* _GIVEN PASSAGE_
American writer (born 1969)

Thomas J. Spaulding Jr. (August 31, 1969) is an American author and president of Tommy Spaulding Companies LLC. His book It's Not Just Who You Know was released on August 10, 2010. Spaulding is also the former CEO and President of, Up with People, and founded Leader's Challenge, a high school civics program in the state of Colorado.

== Early life and education ==
Thomas J. Spaulding Jr. was born in Suffern, New York and attended Suffern High School, graduating in 1987 as an Eagle Scout and senior class president. He completed a BA degree in Political Science at East Carolina University (ECU) in 1992. At ECU Tommy was named senior class president and was the head of 12 different organizations and was asked to speak at commencement. At graduation he received the Most Outstanding Leader award and in 2006 was awarded the Outstanding Alumni Award, the highest honor given to an East Carolina alumnus. Later he received an MBA from Bond University, where he was a Rotary Ambassadorial Scholar in 1998 and a MA in Non-Profit Management from Regis University in 2005 where he was a Colorado Trust Fellow.

==Early career and travels to Japan==
After graduating from East Carolina, Spaulding became the Business Partner Sales Manager at IBM/Lotus Development and a member of the Japan Exchange and Teaching (JET) program where he worked with the staff of the 1998 Winter Olympics in Nagano, Japan. Spaulding also served as a U.S. Congressional Intern and a member of Bob Dole’s 1996 presidential campaign. Soon after his work on the campaign, Spaulding was named the Director of Corporate Affiliates for Up with People.

* _DATASET EXTRACT_
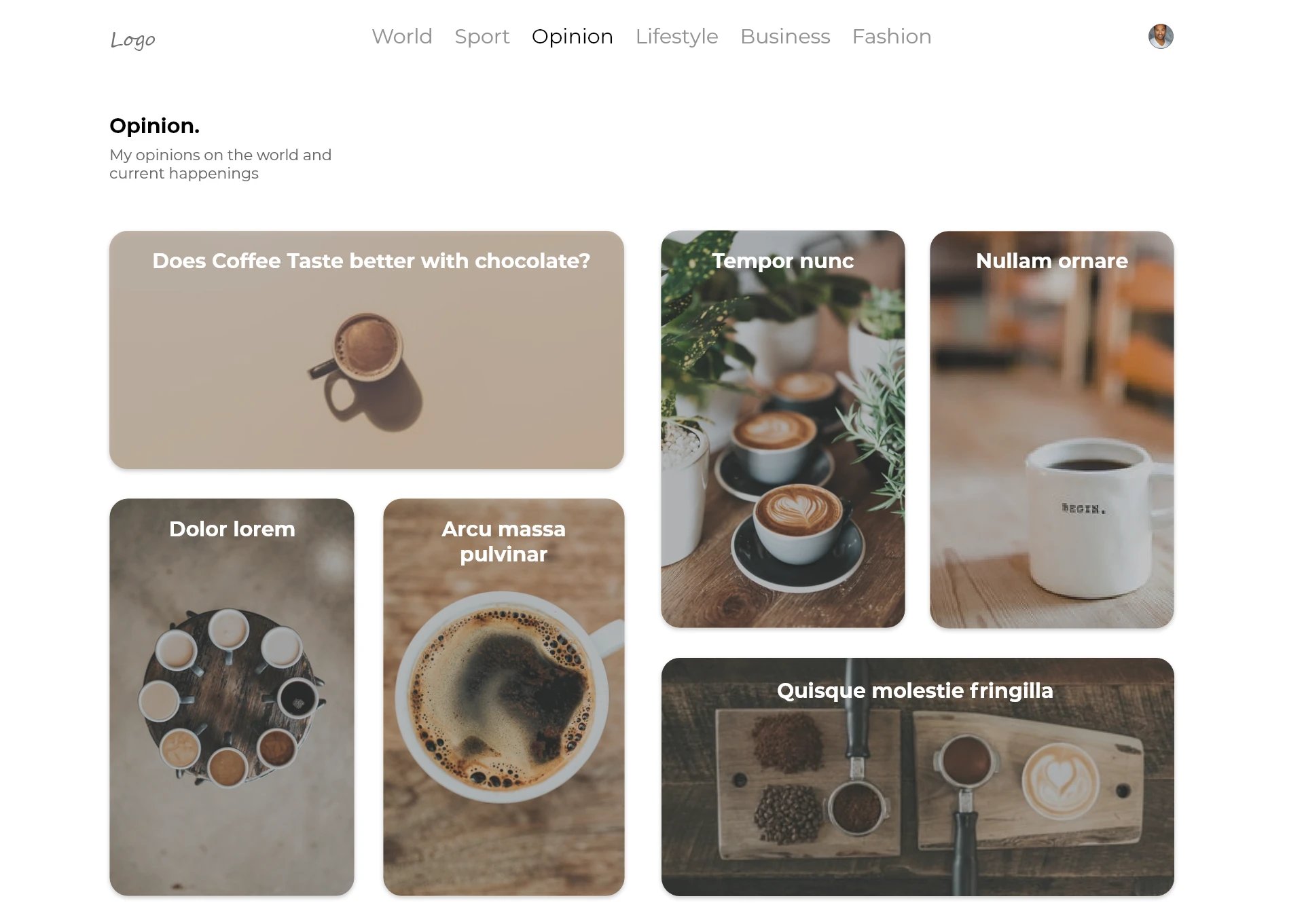Go to the World section
The image size is (1304, 924).
click(401, 36)
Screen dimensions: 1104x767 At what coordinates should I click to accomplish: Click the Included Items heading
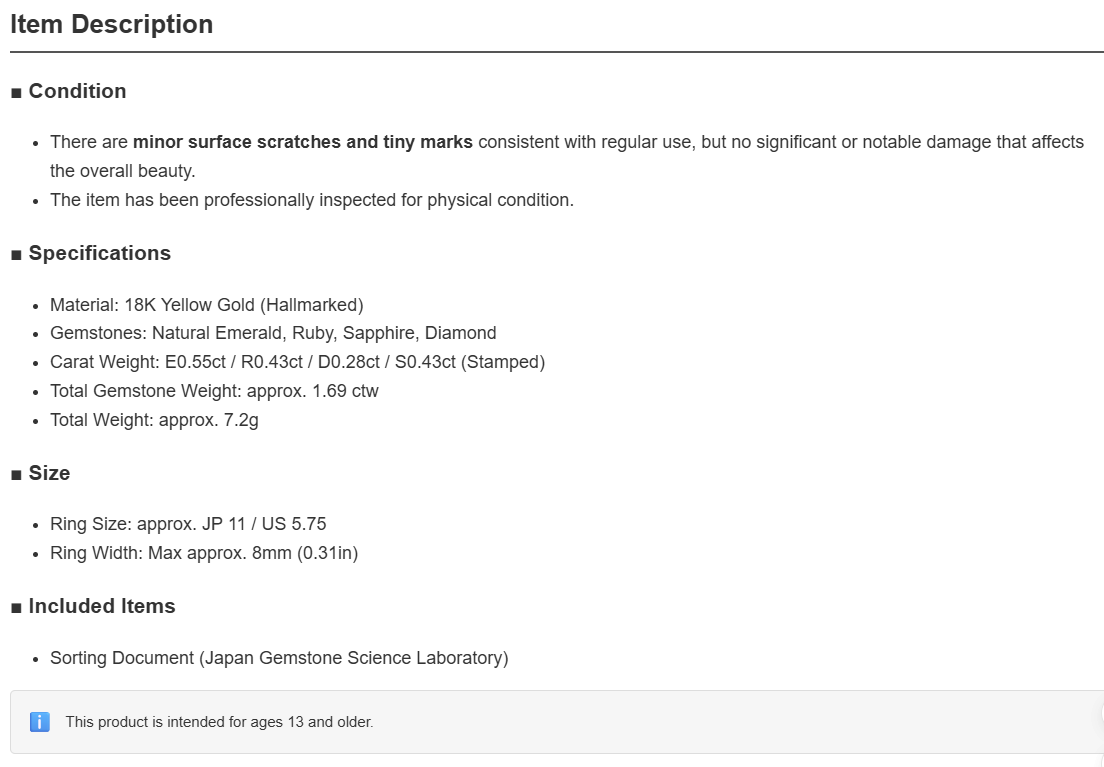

* _WHAT YOU ARE ASKED TO DO_
Reproduce word for word the stretch of the Spaulding biography from "Thomas J. Spaulding Jr. (August" through "state of Colorado.". The listing isn't needed for anything here.

* _ANSWER TO THIS TASK_
Thomas J. Spaulding Jr. (August 31, 1969) is an American author and president of Tommy Spaulding Companies LLC. His book It's Not Just Who You Know was released on August 10, 2010. Spaulding is also the former CEO and President of, Up with People, and founded Leader's Challenge, a high school civics program in the state of Colorado.